▶ [About this task] Every line of the records that holds the word "will" should be copied.

▶ [Records supplied]
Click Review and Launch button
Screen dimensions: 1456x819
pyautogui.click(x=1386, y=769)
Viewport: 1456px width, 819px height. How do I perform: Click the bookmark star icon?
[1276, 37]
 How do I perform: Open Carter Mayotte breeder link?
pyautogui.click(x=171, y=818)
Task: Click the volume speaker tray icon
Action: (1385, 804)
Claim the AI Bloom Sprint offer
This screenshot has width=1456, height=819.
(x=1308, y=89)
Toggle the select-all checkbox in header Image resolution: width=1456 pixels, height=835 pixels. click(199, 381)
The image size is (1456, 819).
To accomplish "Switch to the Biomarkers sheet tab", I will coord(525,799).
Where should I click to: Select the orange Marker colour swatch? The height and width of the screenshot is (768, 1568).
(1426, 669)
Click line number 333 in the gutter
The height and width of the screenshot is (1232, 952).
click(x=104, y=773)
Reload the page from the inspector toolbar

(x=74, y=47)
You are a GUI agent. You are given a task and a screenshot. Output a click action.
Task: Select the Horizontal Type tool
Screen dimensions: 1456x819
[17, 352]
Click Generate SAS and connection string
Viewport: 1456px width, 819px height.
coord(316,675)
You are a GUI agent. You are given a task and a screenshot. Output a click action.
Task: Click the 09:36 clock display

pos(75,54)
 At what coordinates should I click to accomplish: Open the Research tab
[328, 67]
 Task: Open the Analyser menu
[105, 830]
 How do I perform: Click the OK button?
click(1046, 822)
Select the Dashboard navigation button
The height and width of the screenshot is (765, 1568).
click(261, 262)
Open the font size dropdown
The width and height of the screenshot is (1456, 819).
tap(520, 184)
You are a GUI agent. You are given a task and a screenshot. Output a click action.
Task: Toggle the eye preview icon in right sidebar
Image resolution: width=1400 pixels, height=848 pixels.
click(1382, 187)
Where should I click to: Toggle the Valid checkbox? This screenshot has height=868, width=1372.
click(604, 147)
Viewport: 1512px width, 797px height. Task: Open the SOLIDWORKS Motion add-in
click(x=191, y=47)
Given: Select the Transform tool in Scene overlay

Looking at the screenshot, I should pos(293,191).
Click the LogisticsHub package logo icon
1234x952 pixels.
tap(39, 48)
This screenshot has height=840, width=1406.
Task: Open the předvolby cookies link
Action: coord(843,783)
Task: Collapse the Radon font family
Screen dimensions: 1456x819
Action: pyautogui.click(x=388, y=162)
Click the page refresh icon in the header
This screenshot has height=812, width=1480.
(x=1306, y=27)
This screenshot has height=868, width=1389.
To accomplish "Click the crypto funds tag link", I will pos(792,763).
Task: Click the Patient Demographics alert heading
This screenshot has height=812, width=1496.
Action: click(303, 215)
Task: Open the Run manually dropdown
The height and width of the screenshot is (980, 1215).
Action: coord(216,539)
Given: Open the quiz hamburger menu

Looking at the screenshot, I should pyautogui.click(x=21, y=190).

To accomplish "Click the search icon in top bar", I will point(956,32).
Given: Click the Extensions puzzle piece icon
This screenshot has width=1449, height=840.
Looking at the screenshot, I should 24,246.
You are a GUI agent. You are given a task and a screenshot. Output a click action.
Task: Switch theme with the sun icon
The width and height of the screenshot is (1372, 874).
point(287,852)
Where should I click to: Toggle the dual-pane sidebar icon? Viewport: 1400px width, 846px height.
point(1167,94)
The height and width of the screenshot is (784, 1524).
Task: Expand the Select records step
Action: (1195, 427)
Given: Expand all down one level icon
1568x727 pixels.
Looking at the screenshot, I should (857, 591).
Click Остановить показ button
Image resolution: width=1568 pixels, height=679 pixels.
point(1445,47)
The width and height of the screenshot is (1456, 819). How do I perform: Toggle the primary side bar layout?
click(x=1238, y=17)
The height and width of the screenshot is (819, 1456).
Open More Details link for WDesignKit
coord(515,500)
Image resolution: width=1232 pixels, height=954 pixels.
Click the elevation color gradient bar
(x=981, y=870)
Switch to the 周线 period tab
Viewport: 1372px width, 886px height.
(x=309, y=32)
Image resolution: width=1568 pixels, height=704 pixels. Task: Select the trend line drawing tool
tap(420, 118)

▶ [Answer below]
To accomplish "Switch to the Biomarkers sheet tab", I will coord(525,799).
To accomplish "Click the crypto funds tag link", I will pos(792,763).
To accomplish "Click the search icon in top bar", I will point(956,32).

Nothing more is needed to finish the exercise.